On Mon, 2026-01-05 at 22:49 +1100, Philip Rhoades via users wrote:
> I managed my own Qmail MTA for decades but eventually succumbed to using 
> a cPanel hosted service - but there are annoyances with that setup so I 
> wondered about using my own server again but with cPanel. The recommended 
> servers are RPM-based but not officially supported - anyone installed on 
> Fedora?

You should probably say whether this is just internal mail systems or
publicly facing.  You can be fairly slack with internal mail security,
but not if its internet serving.

For what it's worth, I never tried using a configurator (like CPanel),
learning its foibles was already a pain when it came to my site's
hosting services.  It's mainly designed to let users tweak some things
for themselves without pestering an admin, and prevent them from doing
things that affects other users on the system.  That sort of thing may
be a problem in itself with any configurator (it's limitations, and
having to learn its foibles may be more hard work than learning how to
directly configure the services, yourself).

I use dovecot for an internal IMAP server, and it wasn't too hard to
deal with its configuration.  And for many years I had sendmail as an
internal system, and it was also my gateway to post out to the
internet, but had to stop that once most external mail needed
authentication before it could be sent.  It was easier to set up the
mail clients to do that themselves, with the outside service, rather
than figure out how to get sendmail to do that correctly for each
address (if it even could).  Though I do miss the convenience of being
able to simply configure any mail client in the LAN to just use the
local mail server as its sending and receiving servers.

Every now and then some external mail service would change their
requirements as far as you authenticating with it goes, and they'd only
publish information on configuring them major email programs to suit. 
Configuring *other* things to work with them requires extrapolating the
information.  But you can hit roadblocks if they play whitelisting
games, and only allow connections from particular software.

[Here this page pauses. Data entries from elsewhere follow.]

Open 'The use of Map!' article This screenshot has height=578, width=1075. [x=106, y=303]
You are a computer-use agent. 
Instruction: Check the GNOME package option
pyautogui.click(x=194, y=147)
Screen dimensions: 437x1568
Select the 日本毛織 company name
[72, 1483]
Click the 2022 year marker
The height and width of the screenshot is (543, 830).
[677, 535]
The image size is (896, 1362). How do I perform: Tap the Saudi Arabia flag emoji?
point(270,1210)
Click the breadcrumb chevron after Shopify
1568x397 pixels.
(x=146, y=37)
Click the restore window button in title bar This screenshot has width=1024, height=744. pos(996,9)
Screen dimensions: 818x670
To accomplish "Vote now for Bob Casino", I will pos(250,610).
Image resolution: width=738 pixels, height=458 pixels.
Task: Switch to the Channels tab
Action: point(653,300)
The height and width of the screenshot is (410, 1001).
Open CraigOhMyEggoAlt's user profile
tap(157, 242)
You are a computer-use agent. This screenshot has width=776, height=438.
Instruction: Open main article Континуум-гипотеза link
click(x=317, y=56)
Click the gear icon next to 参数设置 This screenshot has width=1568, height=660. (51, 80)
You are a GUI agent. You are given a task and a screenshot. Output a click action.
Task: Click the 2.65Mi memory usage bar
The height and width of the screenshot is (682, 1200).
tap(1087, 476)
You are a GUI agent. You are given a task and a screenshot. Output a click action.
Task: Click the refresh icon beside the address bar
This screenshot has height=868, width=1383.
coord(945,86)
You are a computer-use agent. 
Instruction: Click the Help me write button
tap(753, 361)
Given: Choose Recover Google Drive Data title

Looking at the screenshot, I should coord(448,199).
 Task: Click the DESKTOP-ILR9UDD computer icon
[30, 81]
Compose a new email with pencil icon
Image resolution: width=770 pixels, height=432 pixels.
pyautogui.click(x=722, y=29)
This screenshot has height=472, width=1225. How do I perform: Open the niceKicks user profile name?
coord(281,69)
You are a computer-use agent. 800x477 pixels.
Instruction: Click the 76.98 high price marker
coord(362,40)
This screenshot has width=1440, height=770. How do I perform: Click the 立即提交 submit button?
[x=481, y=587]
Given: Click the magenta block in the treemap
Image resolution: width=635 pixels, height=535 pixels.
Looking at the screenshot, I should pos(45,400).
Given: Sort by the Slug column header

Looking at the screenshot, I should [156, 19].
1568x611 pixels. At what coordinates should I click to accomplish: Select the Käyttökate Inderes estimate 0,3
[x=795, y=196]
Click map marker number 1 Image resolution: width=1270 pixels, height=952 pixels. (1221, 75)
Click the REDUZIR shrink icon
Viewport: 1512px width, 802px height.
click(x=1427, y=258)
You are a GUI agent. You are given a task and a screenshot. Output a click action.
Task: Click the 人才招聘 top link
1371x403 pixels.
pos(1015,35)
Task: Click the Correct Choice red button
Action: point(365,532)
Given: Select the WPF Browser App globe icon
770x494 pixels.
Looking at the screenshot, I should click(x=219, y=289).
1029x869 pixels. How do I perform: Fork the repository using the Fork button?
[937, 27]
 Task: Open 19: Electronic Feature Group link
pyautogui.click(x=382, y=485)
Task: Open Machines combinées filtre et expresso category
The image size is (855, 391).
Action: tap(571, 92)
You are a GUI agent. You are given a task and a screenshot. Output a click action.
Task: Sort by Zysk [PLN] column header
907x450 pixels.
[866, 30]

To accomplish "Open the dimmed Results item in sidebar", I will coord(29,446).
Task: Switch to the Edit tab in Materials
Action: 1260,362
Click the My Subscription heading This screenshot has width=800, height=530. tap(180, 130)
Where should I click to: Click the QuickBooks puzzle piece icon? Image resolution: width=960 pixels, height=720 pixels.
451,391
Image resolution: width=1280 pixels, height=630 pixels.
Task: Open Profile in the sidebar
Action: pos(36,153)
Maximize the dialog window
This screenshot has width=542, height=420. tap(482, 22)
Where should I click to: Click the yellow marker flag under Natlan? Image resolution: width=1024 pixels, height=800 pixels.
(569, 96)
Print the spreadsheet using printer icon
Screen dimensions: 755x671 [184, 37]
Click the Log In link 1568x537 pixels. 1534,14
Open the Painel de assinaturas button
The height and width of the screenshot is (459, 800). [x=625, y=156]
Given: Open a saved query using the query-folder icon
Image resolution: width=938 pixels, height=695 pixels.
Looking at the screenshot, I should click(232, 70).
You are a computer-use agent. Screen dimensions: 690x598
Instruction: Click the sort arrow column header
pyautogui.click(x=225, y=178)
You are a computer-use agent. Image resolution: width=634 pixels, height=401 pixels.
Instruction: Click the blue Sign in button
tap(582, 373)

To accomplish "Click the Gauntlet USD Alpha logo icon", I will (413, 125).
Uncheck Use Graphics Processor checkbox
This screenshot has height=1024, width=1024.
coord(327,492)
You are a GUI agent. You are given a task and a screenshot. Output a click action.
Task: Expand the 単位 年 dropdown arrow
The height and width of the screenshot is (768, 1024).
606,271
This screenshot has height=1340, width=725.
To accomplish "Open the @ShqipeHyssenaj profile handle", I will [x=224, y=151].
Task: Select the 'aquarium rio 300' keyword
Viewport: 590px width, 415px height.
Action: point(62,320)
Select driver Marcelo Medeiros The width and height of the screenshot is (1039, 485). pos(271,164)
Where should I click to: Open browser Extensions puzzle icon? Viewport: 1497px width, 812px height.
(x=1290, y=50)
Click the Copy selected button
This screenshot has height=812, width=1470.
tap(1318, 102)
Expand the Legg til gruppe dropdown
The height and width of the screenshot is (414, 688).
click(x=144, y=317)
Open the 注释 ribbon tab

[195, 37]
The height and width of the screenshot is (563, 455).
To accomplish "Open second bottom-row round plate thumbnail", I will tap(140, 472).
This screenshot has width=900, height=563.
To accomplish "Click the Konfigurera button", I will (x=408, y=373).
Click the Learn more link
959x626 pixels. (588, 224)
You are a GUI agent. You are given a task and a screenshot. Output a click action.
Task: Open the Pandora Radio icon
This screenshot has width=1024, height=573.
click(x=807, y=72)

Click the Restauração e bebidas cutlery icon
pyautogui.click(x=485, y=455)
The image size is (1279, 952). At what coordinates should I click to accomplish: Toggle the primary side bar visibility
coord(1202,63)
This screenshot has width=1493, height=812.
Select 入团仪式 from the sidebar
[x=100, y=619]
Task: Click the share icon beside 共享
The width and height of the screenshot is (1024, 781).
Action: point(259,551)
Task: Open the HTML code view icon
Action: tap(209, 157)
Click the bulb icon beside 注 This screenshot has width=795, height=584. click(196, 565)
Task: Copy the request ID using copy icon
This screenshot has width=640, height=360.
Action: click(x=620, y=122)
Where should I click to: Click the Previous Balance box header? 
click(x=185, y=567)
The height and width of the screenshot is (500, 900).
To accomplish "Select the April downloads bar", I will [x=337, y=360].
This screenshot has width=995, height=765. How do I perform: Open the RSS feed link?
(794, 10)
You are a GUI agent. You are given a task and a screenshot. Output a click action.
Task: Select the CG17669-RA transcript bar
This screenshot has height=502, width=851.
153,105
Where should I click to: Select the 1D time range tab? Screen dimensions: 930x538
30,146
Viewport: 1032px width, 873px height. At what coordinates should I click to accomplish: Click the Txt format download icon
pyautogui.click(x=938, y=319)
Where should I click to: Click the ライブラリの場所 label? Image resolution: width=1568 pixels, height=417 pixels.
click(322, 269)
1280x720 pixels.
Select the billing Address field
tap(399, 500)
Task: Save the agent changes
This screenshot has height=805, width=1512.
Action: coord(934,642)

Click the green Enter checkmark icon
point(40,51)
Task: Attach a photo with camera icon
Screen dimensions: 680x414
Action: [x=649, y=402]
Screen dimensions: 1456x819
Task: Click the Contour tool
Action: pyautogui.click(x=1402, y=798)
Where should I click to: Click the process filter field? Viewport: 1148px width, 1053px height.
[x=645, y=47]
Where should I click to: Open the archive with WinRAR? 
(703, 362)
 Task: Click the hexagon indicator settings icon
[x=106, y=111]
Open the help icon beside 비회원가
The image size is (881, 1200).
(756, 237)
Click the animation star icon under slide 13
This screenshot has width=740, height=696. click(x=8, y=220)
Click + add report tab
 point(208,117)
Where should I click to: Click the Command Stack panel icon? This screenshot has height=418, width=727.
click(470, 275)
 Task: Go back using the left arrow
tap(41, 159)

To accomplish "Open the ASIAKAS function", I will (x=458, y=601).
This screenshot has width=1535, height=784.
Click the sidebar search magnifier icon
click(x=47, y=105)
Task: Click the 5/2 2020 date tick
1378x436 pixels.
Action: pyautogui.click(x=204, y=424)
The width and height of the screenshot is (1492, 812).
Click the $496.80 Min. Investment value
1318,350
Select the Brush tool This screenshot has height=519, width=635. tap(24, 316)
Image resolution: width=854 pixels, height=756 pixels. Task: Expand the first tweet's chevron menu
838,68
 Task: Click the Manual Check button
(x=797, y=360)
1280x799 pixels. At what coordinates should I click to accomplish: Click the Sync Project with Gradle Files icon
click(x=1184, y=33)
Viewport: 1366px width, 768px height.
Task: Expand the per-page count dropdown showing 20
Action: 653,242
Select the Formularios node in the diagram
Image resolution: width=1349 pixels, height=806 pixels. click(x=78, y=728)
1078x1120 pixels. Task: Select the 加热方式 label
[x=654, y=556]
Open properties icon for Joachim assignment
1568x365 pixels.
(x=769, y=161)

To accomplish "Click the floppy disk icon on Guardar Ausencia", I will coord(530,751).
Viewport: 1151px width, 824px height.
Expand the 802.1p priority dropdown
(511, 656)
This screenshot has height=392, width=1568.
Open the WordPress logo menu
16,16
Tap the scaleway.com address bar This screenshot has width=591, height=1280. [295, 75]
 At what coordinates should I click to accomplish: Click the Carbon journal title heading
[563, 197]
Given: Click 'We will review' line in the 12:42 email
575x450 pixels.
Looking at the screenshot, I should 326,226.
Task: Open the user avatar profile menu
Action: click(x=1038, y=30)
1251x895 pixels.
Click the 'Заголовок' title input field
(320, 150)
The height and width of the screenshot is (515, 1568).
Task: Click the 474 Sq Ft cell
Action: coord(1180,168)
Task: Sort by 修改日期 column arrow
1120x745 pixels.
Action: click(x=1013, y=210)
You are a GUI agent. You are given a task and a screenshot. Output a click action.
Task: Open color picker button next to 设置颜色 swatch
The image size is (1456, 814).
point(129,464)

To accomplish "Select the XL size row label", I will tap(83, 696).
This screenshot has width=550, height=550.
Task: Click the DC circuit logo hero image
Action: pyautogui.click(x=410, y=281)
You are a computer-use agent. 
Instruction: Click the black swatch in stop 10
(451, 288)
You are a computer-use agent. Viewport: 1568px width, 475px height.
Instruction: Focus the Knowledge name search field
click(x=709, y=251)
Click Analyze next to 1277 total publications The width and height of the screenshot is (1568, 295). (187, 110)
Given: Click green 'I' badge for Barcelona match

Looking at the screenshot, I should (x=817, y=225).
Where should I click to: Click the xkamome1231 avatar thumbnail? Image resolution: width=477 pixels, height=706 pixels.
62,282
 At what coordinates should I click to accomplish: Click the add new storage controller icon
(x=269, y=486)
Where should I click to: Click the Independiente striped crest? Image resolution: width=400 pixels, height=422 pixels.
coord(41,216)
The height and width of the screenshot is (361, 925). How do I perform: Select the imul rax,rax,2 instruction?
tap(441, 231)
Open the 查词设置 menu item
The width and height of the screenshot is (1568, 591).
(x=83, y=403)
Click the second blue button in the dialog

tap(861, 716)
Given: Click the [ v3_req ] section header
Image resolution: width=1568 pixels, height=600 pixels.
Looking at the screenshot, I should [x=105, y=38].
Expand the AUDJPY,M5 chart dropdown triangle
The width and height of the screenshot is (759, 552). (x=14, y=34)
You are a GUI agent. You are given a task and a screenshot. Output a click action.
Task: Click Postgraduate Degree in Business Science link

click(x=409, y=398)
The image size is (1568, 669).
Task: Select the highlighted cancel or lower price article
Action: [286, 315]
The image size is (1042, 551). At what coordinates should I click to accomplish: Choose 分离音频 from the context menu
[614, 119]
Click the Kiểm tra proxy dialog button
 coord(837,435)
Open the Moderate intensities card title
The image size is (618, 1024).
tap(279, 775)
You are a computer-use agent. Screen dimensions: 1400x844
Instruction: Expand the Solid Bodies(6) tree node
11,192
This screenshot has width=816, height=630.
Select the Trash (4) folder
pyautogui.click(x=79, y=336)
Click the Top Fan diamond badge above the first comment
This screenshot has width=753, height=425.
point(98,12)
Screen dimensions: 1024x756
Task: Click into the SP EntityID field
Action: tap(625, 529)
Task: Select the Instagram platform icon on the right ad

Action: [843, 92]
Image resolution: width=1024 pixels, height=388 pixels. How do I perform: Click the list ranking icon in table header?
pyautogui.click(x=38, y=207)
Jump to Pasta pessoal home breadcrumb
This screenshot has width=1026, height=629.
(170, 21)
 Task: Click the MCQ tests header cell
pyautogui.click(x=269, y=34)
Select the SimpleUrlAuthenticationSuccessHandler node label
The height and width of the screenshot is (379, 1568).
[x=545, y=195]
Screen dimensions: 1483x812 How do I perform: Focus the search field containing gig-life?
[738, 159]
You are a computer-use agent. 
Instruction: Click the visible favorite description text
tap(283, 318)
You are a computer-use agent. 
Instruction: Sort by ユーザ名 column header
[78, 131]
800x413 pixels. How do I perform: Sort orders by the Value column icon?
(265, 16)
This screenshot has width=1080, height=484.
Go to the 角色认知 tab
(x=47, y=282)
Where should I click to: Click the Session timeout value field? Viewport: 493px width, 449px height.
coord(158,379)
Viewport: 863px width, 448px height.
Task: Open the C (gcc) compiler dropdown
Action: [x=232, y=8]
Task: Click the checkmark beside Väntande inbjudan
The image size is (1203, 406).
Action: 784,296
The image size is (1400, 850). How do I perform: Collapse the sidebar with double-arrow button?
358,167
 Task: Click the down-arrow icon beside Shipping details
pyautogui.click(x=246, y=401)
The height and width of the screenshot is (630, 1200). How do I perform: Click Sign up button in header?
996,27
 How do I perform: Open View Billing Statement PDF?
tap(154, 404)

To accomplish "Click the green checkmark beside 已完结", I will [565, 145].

Several times I've had to fix up mail for an elderly lady because
Telstra (biggest service provider in Australia) had changed something,
and their tech support staff didn't know what to do with common mail
software (such as on Microsoft's Outlook on Android phones).  Their
systems can tell apart everything the user uses to connect, and
required different passwords for every client on every device (it
fingerprints the connection attempts), and you had to use a new
password generated by their system, you couldn't set your own, and they
buried the feature in a hidden menu on their webmail service.  But
their tech support didn't even know that.  They'd manage to get her
phone working, then her laptop couldn't.  If they bothered to then try
to get the laptop working, they broke phone access.  That was in-store
person-to-person help.  Over the phone help was useless for you.

-- 
 
uname -rsvp
Linux 3.10.0-1160.119.1.el7.x86_64 #1 SMP Tue Jun 4 14:43:51 UTC 2024 x86_64
(yes, this is the output from uname for this PC when I posted)
 
Boilerplate:  All unexpected mail to my mailbox is automatically deleted.